Mobile ad company Millennial Media amended its S-1 today, revealing new information about its reach and increasing the target price range for the shares offered in its upcoming IPO to $11 to $13, up from the original target of $9 to $11.
According to the amended filing, Millennial processed 45 billion impressions in February, up from the 40 billion impressions it served in December 2011. Millennial reports its ads are seen in 30,000 apps and now reach 300 million unique users, 140 million of which are in the U.S. The company’s original filing reported 200 million unique users globally and 100 million unique U.S. users.
The mobile ad company aims to raise $152 million by selling 11.7 million shares. If Millennial’s shares are able to hit its $13 target, the company’s market cap will be $973.5 million, up from $823.7 million originally proposed. Last June the company priced itself at $305.3 million when pricing its stock option grants.
Although the company’s revenues have been increasing, it is not yet profitable.
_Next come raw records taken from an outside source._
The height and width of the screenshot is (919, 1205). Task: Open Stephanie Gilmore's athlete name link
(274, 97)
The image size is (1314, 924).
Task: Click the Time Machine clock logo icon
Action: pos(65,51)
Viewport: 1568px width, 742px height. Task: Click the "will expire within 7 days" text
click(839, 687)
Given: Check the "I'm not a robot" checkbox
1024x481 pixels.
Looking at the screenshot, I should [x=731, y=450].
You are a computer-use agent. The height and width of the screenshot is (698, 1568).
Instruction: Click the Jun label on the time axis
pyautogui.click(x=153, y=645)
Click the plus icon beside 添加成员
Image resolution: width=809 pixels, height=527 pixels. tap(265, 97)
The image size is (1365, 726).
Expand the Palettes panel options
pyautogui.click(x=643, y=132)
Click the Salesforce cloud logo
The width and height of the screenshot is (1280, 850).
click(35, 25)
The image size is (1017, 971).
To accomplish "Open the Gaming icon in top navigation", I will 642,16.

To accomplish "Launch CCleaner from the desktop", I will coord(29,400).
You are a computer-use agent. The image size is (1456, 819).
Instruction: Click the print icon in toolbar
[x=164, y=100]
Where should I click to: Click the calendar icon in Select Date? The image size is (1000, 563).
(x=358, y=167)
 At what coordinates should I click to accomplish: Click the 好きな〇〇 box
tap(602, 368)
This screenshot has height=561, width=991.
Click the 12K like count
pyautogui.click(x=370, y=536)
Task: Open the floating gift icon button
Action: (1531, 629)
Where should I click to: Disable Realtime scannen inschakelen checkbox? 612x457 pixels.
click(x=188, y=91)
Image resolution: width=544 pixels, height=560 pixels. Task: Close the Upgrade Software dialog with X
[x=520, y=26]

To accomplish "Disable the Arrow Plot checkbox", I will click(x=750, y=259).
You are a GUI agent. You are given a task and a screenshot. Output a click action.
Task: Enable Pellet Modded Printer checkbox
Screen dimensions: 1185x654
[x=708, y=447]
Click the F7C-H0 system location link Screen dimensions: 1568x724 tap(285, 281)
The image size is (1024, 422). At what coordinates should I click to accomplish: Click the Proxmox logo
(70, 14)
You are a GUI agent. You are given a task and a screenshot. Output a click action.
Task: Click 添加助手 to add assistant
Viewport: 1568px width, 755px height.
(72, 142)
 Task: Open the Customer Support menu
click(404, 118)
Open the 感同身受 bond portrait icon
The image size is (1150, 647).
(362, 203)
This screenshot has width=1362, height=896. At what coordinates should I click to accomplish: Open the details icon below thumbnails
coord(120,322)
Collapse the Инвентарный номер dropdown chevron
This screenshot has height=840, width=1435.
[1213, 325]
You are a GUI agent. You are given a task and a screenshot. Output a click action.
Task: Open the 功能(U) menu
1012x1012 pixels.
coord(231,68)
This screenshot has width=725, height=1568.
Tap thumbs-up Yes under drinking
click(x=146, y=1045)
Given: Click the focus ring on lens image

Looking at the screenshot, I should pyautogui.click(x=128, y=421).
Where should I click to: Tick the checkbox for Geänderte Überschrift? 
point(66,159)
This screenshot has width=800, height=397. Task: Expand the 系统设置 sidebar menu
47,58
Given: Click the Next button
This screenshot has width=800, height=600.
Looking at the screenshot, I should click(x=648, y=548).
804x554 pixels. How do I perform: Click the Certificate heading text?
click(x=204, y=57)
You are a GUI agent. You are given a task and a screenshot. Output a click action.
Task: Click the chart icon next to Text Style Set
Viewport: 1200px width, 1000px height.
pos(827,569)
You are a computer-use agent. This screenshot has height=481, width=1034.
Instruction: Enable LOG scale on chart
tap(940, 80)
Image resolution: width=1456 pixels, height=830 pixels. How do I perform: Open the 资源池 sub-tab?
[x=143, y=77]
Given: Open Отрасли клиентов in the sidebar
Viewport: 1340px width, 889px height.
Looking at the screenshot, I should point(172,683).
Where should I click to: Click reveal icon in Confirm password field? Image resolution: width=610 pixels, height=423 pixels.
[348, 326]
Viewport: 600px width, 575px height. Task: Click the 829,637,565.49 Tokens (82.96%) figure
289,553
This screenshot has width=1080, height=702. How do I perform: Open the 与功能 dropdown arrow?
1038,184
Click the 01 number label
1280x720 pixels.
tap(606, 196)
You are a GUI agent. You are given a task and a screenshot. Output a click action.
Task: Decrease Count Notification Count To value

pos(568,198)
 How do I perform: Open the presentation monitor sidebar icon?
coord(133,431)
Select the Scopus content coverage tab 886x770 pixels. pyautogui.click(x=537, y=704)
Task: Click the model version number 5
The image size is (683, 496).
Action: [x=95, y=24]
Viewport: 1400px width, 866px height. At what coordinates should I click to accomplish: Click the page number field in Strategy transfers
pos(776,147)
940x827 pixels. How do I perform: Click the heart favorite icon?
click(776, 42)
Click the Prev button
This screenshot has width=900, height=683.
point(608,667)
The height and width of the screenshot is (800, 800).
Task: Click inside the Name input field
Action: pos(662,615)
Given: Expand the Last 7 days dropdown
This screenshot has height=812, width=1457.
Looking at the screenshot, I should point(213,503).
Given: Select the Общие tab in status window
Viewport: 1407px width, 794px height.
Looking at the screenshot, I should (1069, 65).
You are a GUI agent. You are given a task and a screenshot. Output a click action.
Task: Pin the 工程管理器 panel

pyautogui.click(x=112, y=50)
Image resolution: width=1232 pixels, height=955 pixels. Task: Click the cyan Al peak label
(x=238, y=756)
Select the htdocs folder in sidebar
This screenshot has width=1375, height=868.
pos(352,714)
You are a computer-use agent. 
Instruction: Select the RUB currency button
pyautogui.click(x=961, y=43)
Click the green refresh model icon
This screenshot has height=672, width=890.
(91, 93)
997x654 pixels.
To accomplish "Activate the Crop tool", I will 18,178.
Millennial saw net losses of $287,000 on $103.6 million in revenue in 2011, up from $7.1 million losses based on $47.8 million in revenue in 2010. It currently carries an accumulated deficit of $44.4 million.
Millennial, which will be listed on the New York Stock Exchange under the symbol MM, is one of the few remaining large independent ad networks, after competitors like AdMob, Quattro, Greystripe and ValueClick were acquired.
Other competitors now include smaller startups like MoPub and Chartboost — which focus more on auctioning or trading inventory — and InMobi, which is backed with more than $200 million in funding from Softbank.
For its part, Millennial has raised more than $64 million in venture funding from Bessemer Venture Partners, Charles River Ventures, Columbia Capital and New Enterprise Associates.